Обнаружились новые имбецилы-коматозники. Их все больше и больше. Постепенно растет тихая паника. Кошмары не прекращаются, и некоторые газеты их связывают с обезумевшими гражданами, которых находят каждый день. Тот сидел за столом у себя в комнате, бессмысленно пялясь в разбитое окно, другой лежал пластом на улице и мычал. К лицам этих бедняг прилип запашок гниющей цедры.
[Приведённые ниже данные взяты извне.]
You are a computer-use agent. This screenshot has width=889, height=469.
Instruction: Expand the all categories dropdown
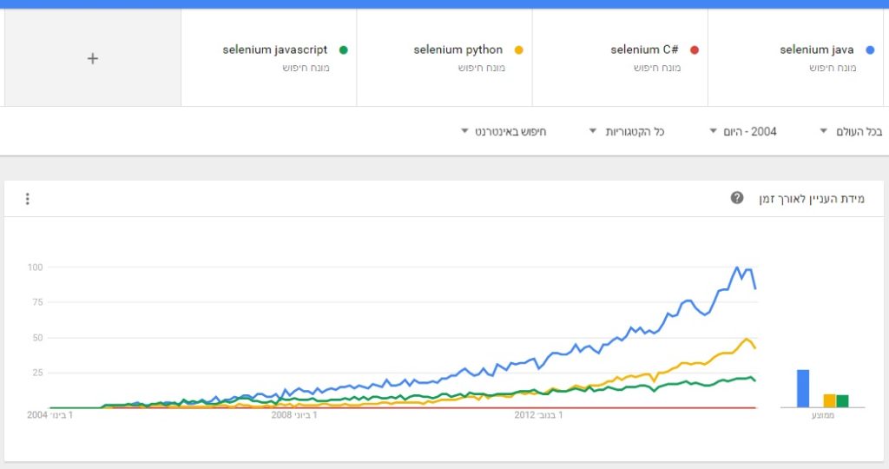click(626, 131)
Это поветрие безумия было неразборчивым. Оно поражало и целых, и переделанных. И людей, и хепри, и водяных, и вирмов. Даже городские гаруды падали с крыш. Страдали и другие, более редкие существа.

Взошедшее над Курганом Святого Джаббера солнце осветило троу, его мертвенно-бледные конечности были тяжелы и безжизненны, хоть он и был еще жив, хоть он и дышал, склонив голову над украденным и позабытым куском мяса. Должно быть, троу выбрался из канализации, чтобы поискать себе пропитания в объятом ночью городе, и тут его заметил мотылек.

Милиционеры Восточного Гидда увидели еще более дикую сцену. В кустах, что окружали Гиддскую библиотеку, лежали двое. Юная проститутка со слезами зубов на шее была мертва, она истекла кровью.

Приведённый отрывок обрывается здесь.